Key strategic Inputs

Geographical location

The international competitive supply of hydrogen is an equation involving multiple inputs, none more important than user delivery requirements (Gas, liquid etc.) and geographical inputs (availability of renewable energy and distance from point of production to offload). These constraints result in specific regions having strategic supply advantages into specific markets. Australia, United States, regions of South America, North Africa and parts of China exhibit secure access to renewables sources resulting in strategic geo-market advantages.?

Government Policy (Case Study: Japan/Australia)

Japan (Consumer): Actively supports the promotion of meso systems targeting the secure supply hydrogen for a forecast domestic demand of 10MtH2/year at a cost of $2/kgH2 by 2050. Clarity of domestic policies and long term targets supports trade route infrastructure development and associated meso systems. The resultant collective of systems increases connectivity, supports liquidity, promotes competition, reducing costs, and importantly secures domestic supply.

Australia (Supplier): Australia’s cost of hydrogen production is forecast to be $2/kgH2 with targets as low as $1.50/kgH2 by 2030, with landed prices to Japan and neighbors of $5-7/kgH2. Japans lack of renewables and importation of over 90% of current energy requirements results in domestic production costs of $6.5/kgH2 (TFOH). Price competitiveness, geographical location, economic stability and government structure strategically supports international trade between Australia and Japan.?

Funding (Case Study Yara)

Yara, a global ammonia production and trading company trades more than 30% of the world’s ammonia (About Yara, 2018). To support ongoing operations Yara received a joint 5 year revolving credit finance agreement worth $1.1B with 13 international relationship banks directly linked to 10% targeted reductions of GHG emissions (Reuters, 2019). This will result in a reduction of 2.2 MtCO2/year (Yara Corporate release, 2019). This financial structure is not isolated, increasingly financial institutions are requiring a linkage between sustainability practices and corporate purpose with institutions like ‘The World Bank’ targeting 35% of financing from 2020 onwards for the support of climate action initiatives (World Bank CAP, 2016). This will see a changing landscape to financial institutions lending requirements for project financial support in the future.?

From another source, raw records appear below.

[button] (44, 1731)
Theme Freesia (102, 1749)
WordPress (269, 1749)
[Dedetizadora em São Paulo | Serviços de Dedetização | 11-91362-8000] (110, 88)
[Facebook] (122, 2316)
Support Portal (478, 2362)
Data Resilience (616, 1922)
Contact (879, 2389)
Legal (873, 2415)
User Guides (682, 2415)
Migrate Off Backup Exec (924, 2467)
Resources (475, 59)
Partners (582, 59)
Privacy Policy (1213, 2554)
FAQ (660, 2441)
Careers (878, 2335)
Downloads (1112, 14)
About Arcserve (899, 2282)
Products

Current Meso Costs and Forecasts

Hydrogen produced from natural gas (without carbon capture systems, CCS) known as grey hydrogen is cheapest at $1.00/kgH2 increasing to $1.90/kgH2 (Blue hydrogen) with CCS capturing 95% of carbon. Large scale hydrogen production from green electricity (Green hydrogen) currently costs $3-4/kgH2 forecast to drop to less than $2.00/kgH2 by 2030.

Distribution can occur as a gas, liquid, or as a molecule attached to heavier components increasing density (I.e. ammonia) delivered at a cost of $2.00-$7.00/kgH2 depending on the value chain. Conversion and reconversion costs are expected to be $1.00/kgH2 however the density of hydrogen liquid over gas increases by 10 times resulting in a tradeoff between methods.

It’s forecast by 2030 hydrogen will become the most competitive green solution in over 20 applications (Hydrogen Council, 2021) and the introduction of carbon tax (Forecast in 2023) across Europe ($30-50/tCO2 ) will time shift green hydrogens price competitiveness against both grey and blue hydrogen production. (HCR, 2021).?

Hydrogen Opportunities

Ammonia: Origin Energy and Fortescue are conducting feasibility studies into hydropower generated green ammonia, which, if both progress will require 750MW producing 670,000t/yr of ammonia (NH4) (Financial Review, 2020). Shipping costs of ammonia are less than $0.3/kgH2 when not requiring reforming by the end user. With ammonia CO2 intensity of 2.4tCO2/tNH4 ammonia has a current breakeven carbon pricing of $50-$100/kgCO2 (TFOH, 2020)

By 2030 demand is forecast to increase by 30MtH2 offering significant growth opportunities for participating meso units. The top importers of ammonia include India, 14.4% of the world imports ($775 million), USA - 13.7% ($737 million) and Korea - 7.44% ($398 million) (Trend Economy, 2019) with target growth markets expected in Korea and Japan.

Iron and Steel: The steel industry produces over 8% of the world’s CO2 emissions. Each ton of ore mined emits 12kgCO2 (Norgate & Haque, 2010). Australia’s iron ore to China in 2020 totaled 713Mt (Stockhead, 2021) amounting to 8.6MtCO2 emissions equating to a carbon value of $430M based on European forecast carbon prices ($30-50/tCO2).

93% of steel is currently produced via the blast furnace and basic oxygen furnace combination (BF-BOF) while 7% is produced via direct reduction-electric arc furnace (DRI-EAF) (TFOH, 2021). BF-BOF produces 14 times more CO2 than EAF, on average amounting to 1.4tCO2/t steel. Steel production from Australia’s iron ore results in more than 998MtCO2 and at $30-50/tCO2 this equates to $45B of CO2. Current BOF production costs estimated at $500/t steel when including $30/tCO2 makes competitive green steel pricing of ($545/t).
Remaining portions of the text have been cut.